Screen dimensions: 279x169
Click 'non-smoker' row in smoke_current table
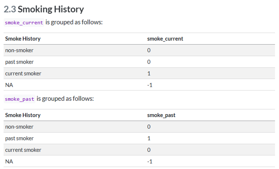pyautogui.click(x=140, y=50)
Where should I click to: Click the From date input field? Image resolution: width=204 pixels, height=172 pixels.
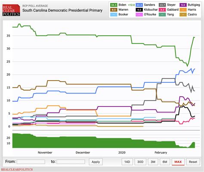click(31, 162)
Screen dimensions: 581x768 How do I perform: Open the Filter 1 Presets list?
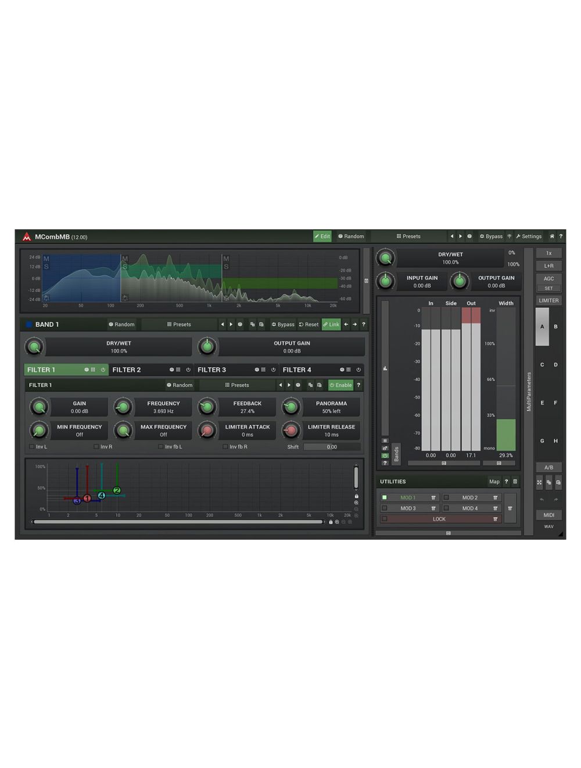[x=237, y=385]
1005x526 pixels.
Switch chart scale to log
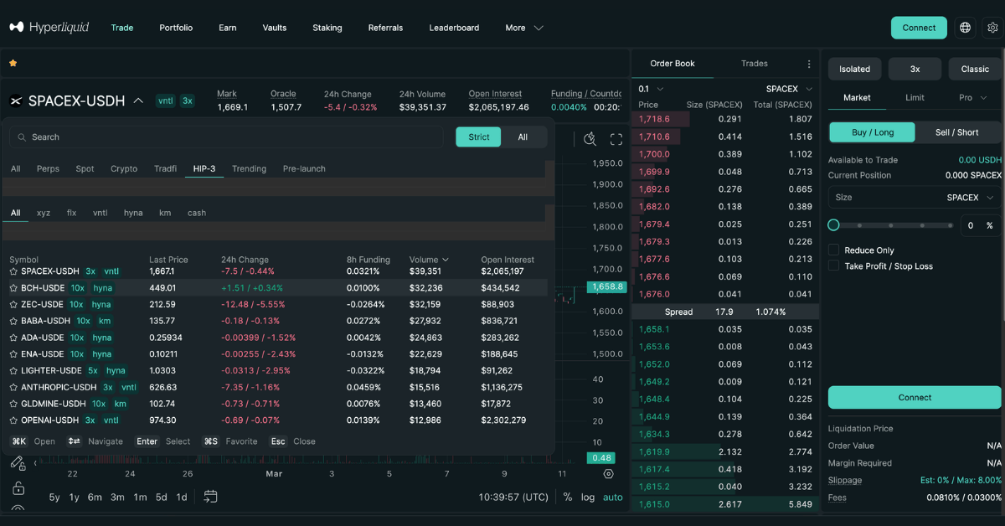click(589, 497)
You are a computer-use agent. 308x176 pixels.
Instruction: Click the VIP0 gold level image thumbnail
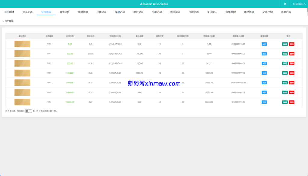tap(22, 44)
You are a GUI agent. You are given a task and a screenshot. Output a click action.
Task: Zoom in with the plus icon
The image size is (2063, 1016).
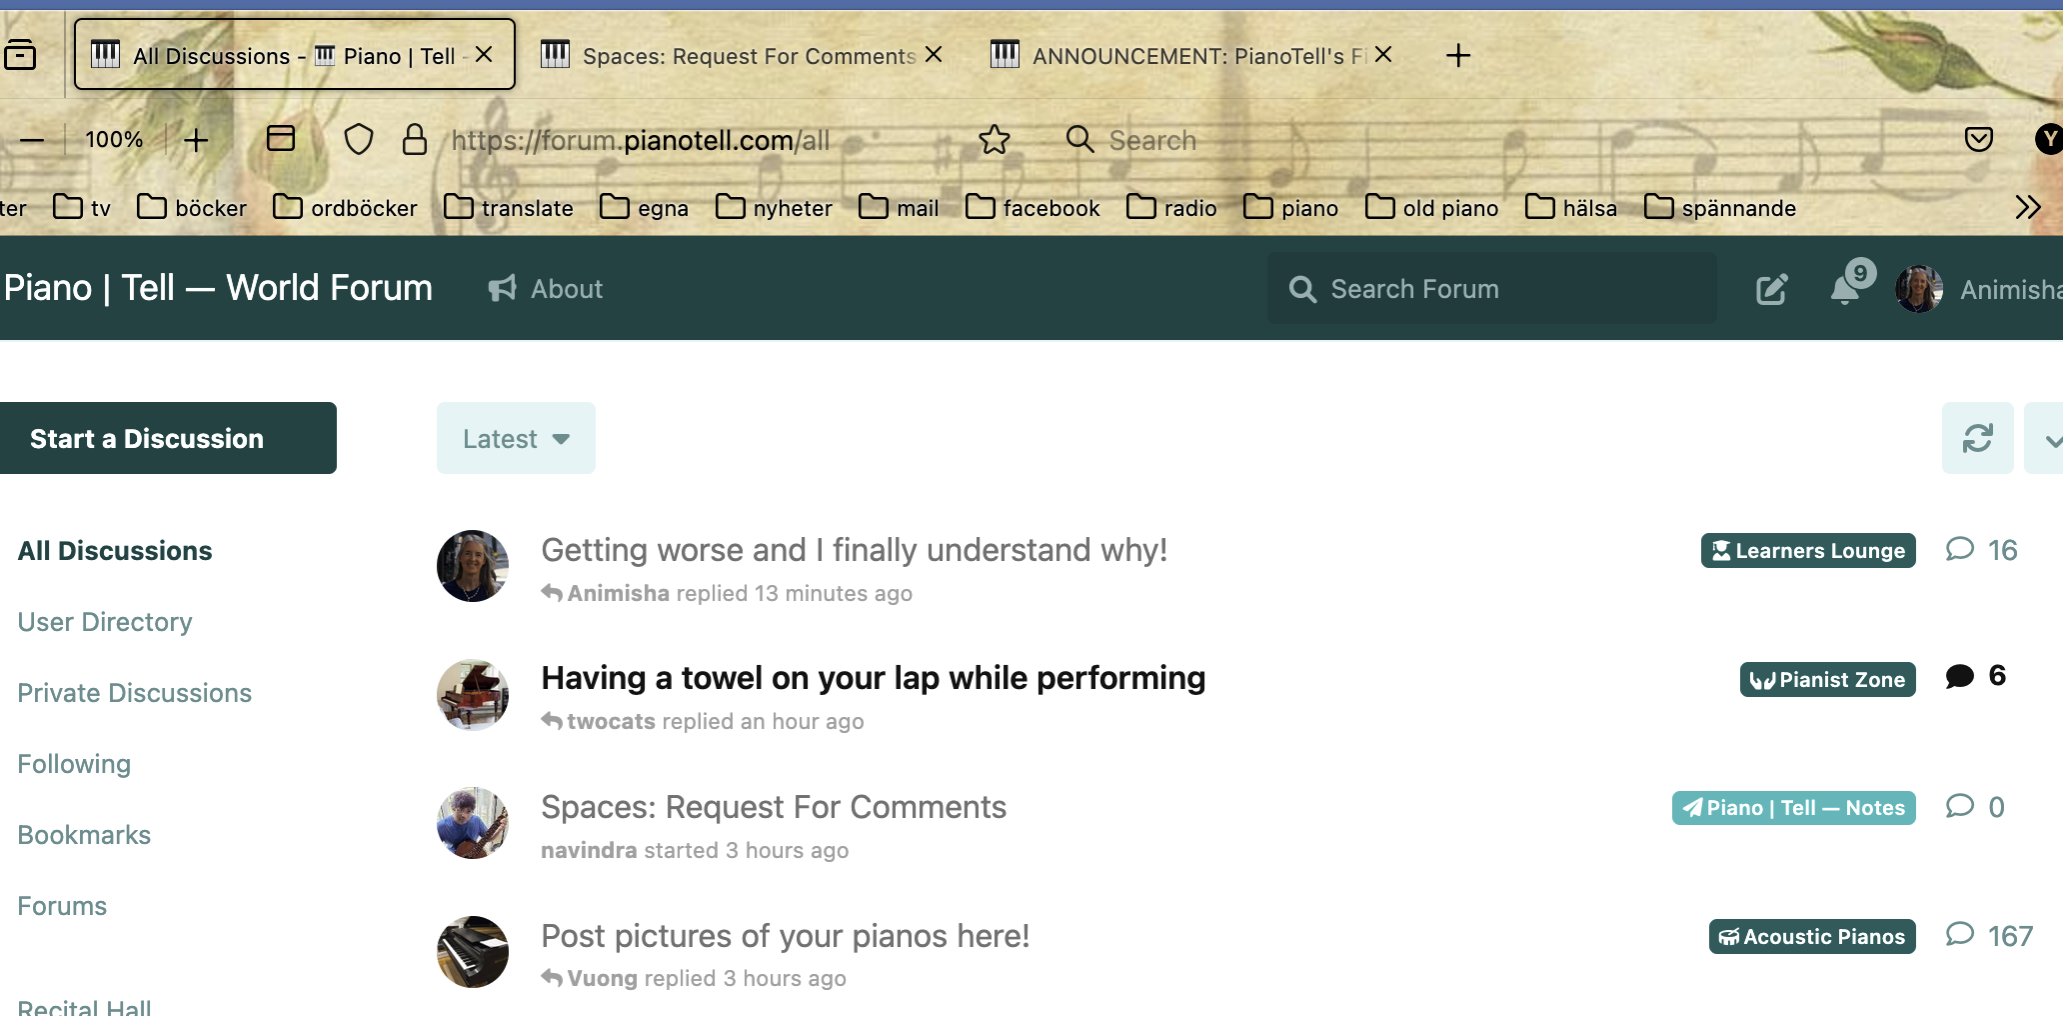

■ **WORK TASK**
Drop the pictures; repeat the listing above exactly.

■ **RESULT OF THE TASK**
Screen dimensions: 279x169
Click 'non-smoker' row in smoke_current table
pyautogui.click(x=140, y=50)
Where should I click to: Click the From date input field? Image resolution: width=204 pixels, height=172 pixels.
click(31, 162)
Screen dimensions: 581x768 How do I perform: Open the Filter 1 Presets list?
[x=237, y=385]
1005x526 pixels.
Switch chart scale to log
click(589, 497)
You are a computer-use agent. 308x176 pixels.
Instruction: Click the VIP0 gold level image thumbnail
tap(22, 44)
You are a GUI agent. You are given a task and a screenshot. Output a click action.
Task: Zoom in with the plus icon
The image size is (2063, 1016).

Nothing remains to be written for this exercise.